Map work

We tested yesterday over their ability to read a brand new story and extract information from it and analyze it (characters, setting, plot, events, etc.). Everyone appeared to do well. So now I want to start assigning readings with each one being reported on in this way while we do other things in class. However, I will follow up on the readings by having students use their “forma fabulae” “form of the story” to discuss in a round-table the story.

It was nice that in a video I showed them today on the archaeological investigations going on now under Rome itself, they showed a map of the city known as “forma urbis” “form of the city”; it kind of validated my Latinizing this format for breaking a story down into its elements, something they do in their English classes.

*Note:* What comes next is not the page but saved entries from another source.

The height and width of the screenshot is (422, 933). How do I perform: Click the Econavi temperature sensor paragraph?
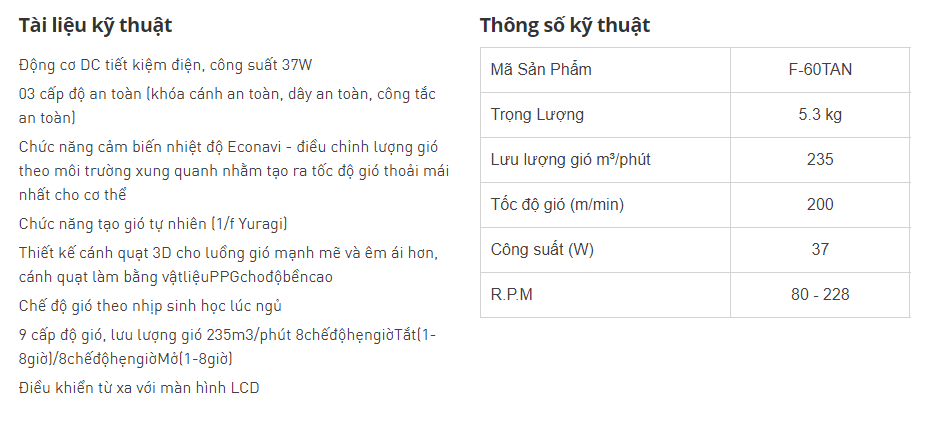[233, 171]
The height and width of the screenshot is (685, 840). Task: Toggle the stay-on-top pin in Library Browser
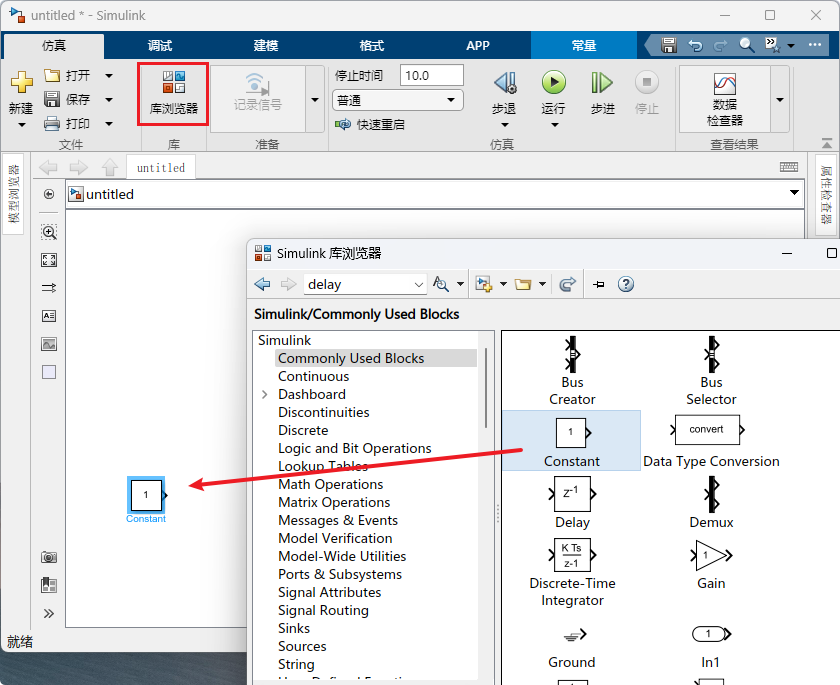[x=599, y=284]
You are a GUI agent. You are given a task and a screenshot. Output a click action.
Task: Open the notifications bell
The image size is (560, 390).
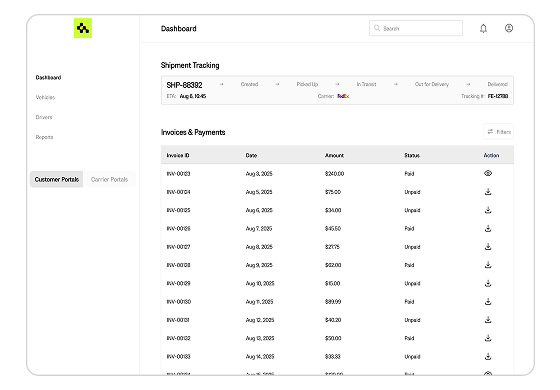pyautogui.click(x=483, y=28)
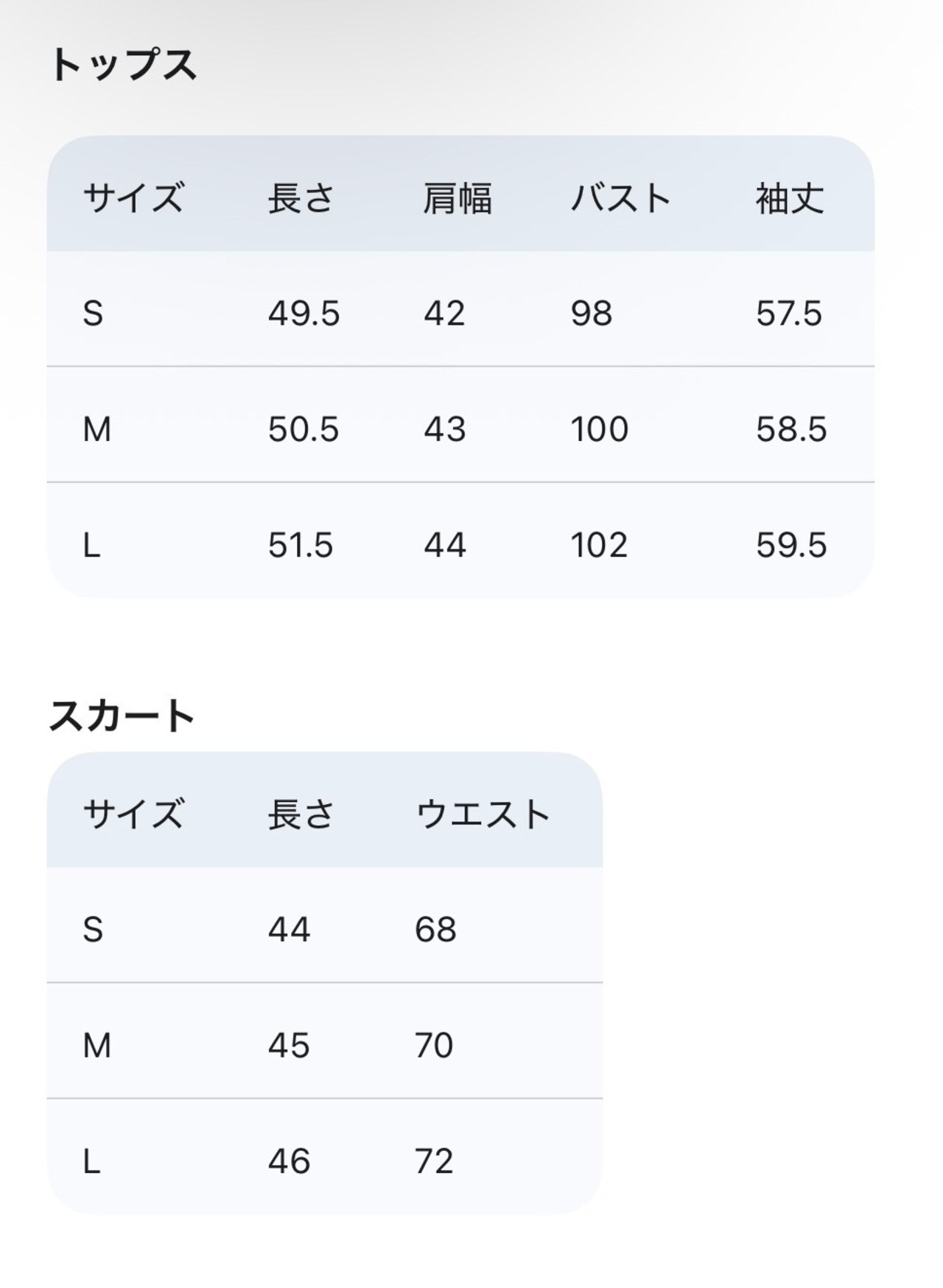Select sleeve length value 59.5
943x1288 pixels.
coord(791,545)
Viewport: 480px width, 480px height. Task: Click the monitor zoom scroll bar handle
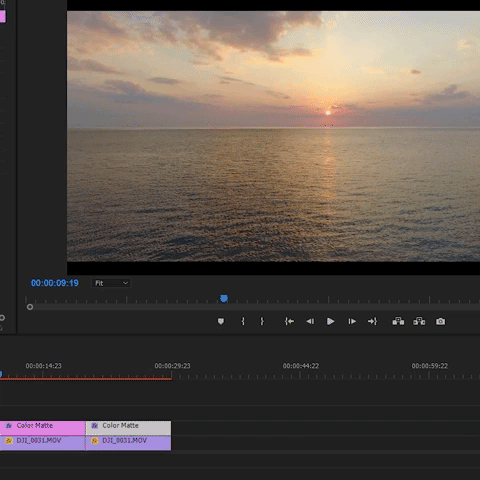30,307
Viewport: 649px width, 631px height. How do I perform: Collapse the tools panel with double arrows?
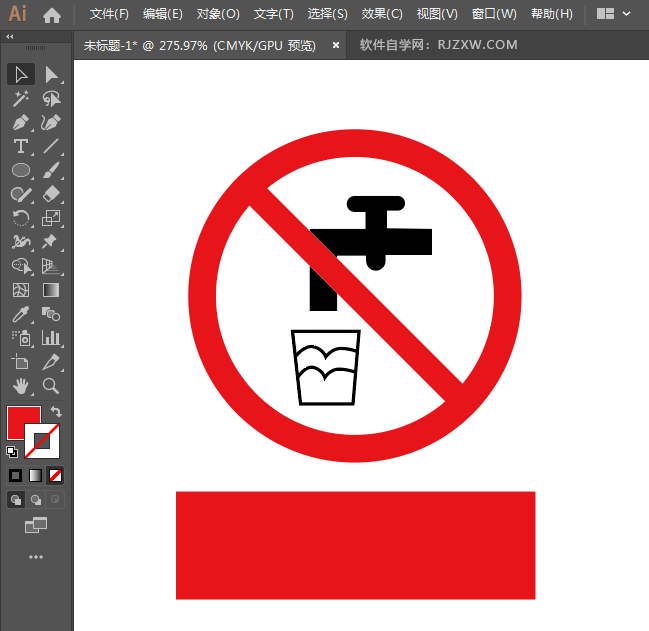pyautogui.click(x=10, y=36)
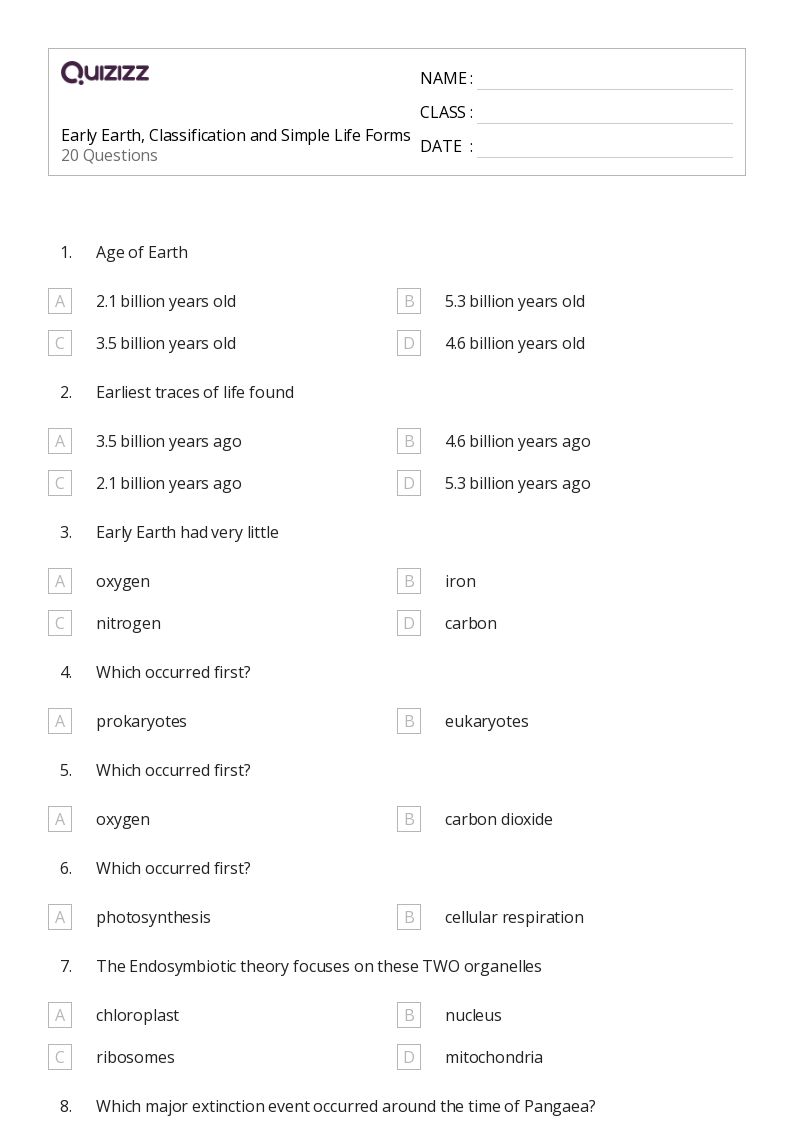Check box B for cellular respiration
The width and height of the screenshot is (794, 1123).
tap(409, 917)
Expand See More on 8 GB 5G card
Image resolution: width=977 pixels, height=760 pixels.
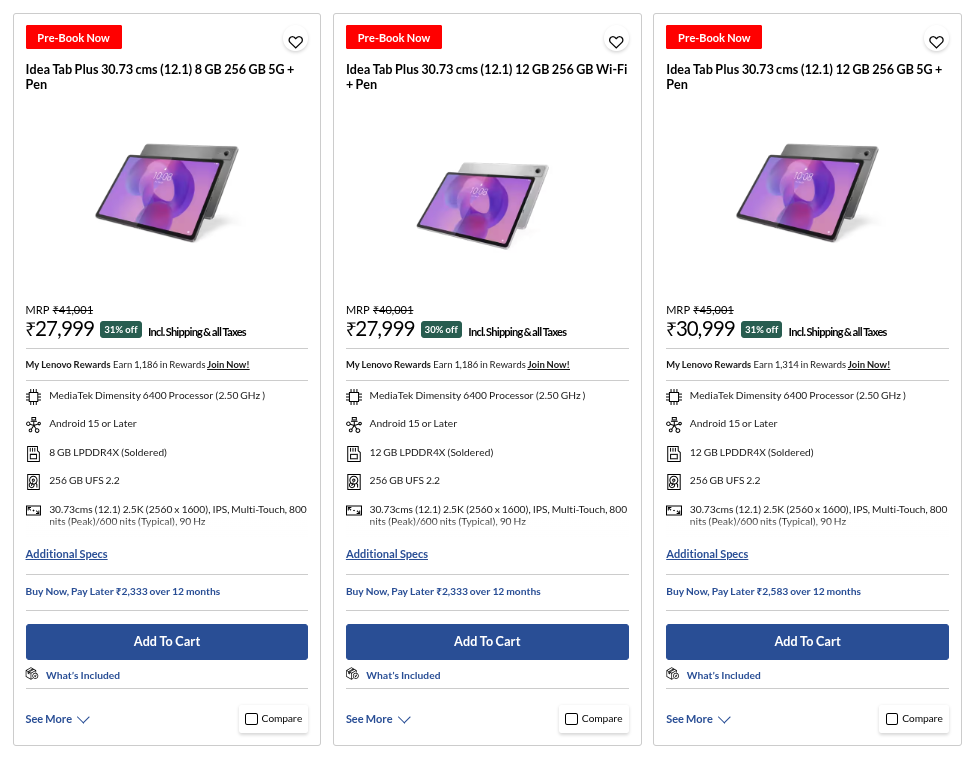[x=57, y=719]
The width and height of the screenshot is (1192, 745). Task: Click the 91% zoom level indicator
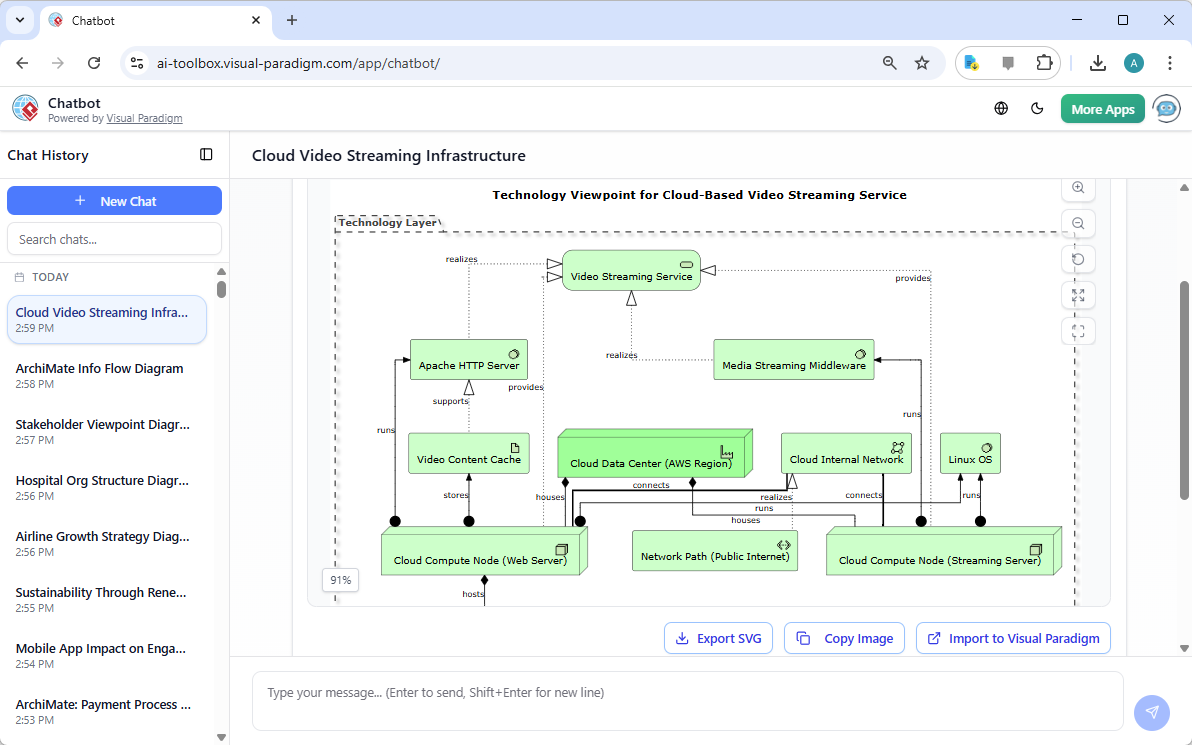340,580
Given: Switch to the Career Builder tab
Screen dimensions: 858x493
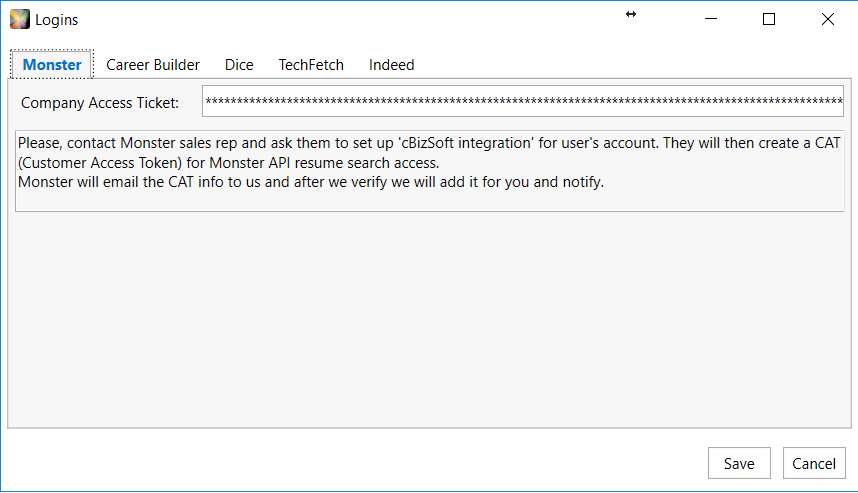Looking at the screenshot, I should pos(153,65).
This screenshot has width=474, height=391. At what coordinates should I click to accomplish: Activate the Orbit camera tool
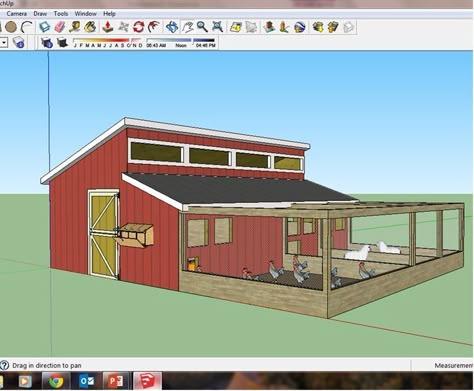172,27
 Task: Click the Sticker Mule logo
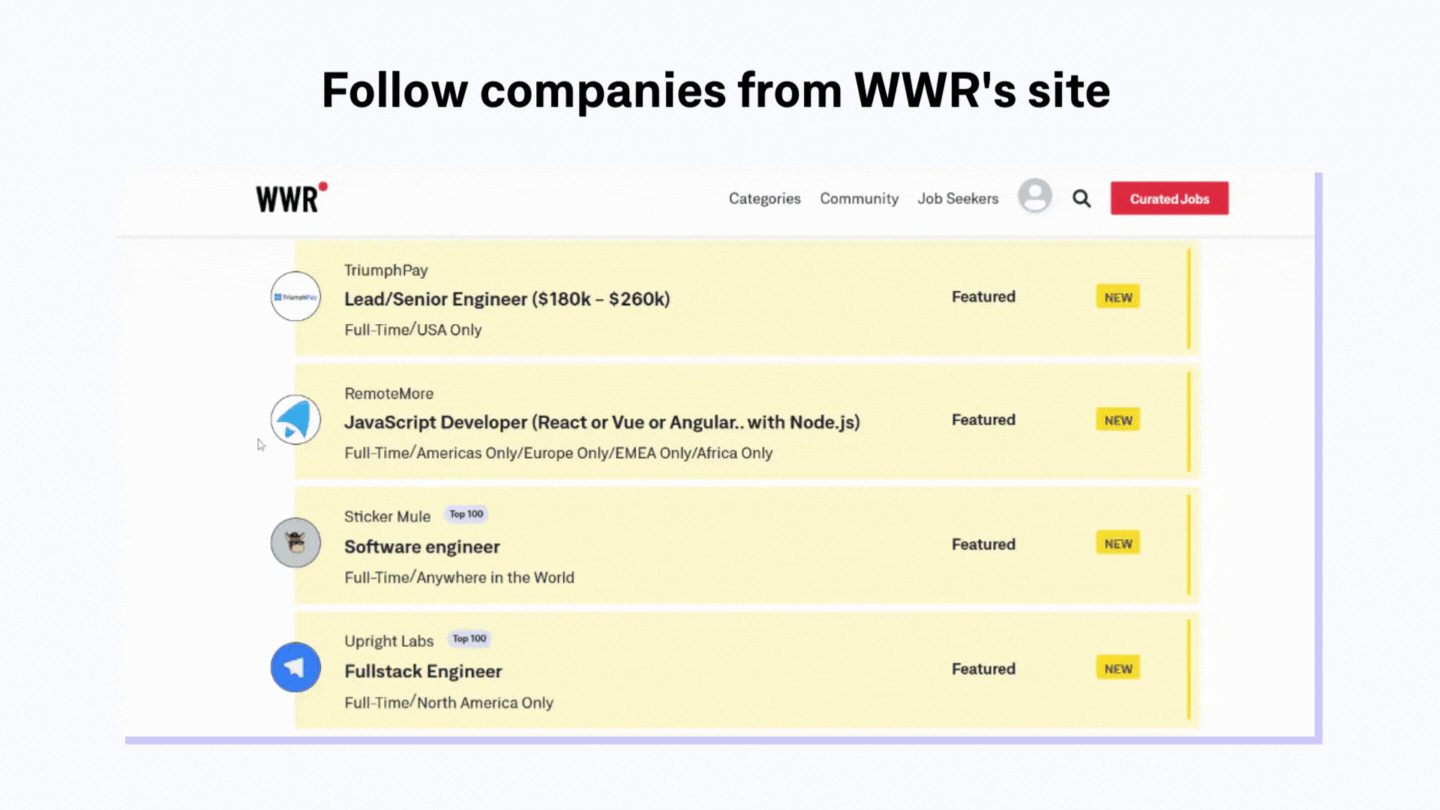[x=295, y=544]
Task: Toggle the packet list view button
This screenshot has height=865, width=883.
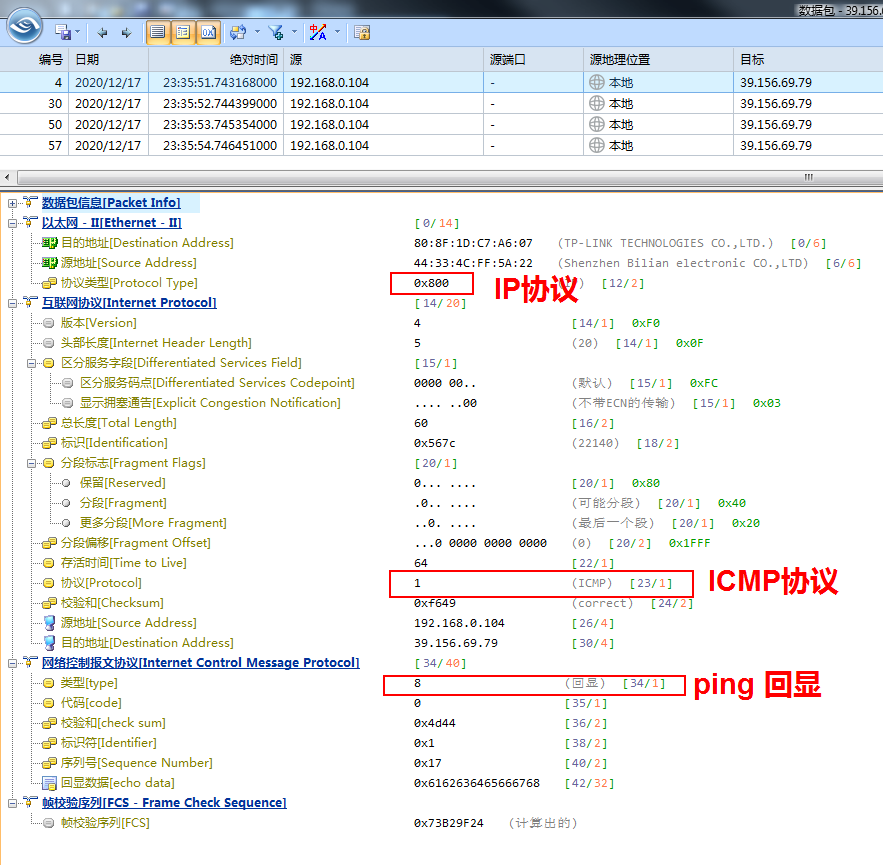Action: [x=158, y=33]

Next week, we launch our map-based class discussions. At the heart of them will be the maps and what I call the “action sheets” or “folium actionis” (that Latin formation probably violates the genius of the language, but even in English it is an awkward mouthfull). The action sheets are nothing more than a sheet that they may start from scratch or that I have a template for. In its early stages, we talk in routines, putting their name, the date, etc. on it.

For the map work, I have gone through a lot of books and will copy out a variety of maps, most of them detailing the classical world. This is teaching across the curriculum like crazy because we are doing it in Latin, learning geography and history, and it helps with literature and language skills because many of the Latin geographic names are now used poetically or as obtuse references, such as Anatolia for Turkey, Dacia for the Balkans, Pannonia for Hungary, Batavia for Holland, Helvetia for Switzerland, etc.

We have some developed characters in our stories who travel, so we can trace their travels. We can also speculate on the glancing contacts between the Roman world and the lands of India and the Chinese Empire. The splitting of the Empire into East and West is esp appropriate for students who all study Roman Catholic church history. The spread of Christianity is part of that.

The best part is that it offers lots of opportunities to color. The students also have a chance to have their stereotypes blown. We can look at Osama bin Ladin’s ambition for a Spanish caliphate as something other than a pipe dream, as a harkening back to a real time that the Islamic world led in science, the arts, exploration, and civic accomplishments. Many of our students are hopelessly narrow in their outlook and as a prep school, our job is to prepare them for the broader world they will encounter. Here in AZ, that means a greater appreciation of the contribution of the Latin-American culture found here in abundance and the Roman origins of much of the local architecture, city planning, concepts of civic life, and so on tie right in to what we study.

The hard part for me is to do this in Latin without introducing too much esoteric vocabulary. Fortunately, many of the words are cognate with what I call SAT words, those latinate words that make up the bulk of our higher level vocabulary. It challenges me to be creative as well, coming up with fantasy trips with sound effects, music, etc. which will allow the students to absorb the language along with visualization and sound.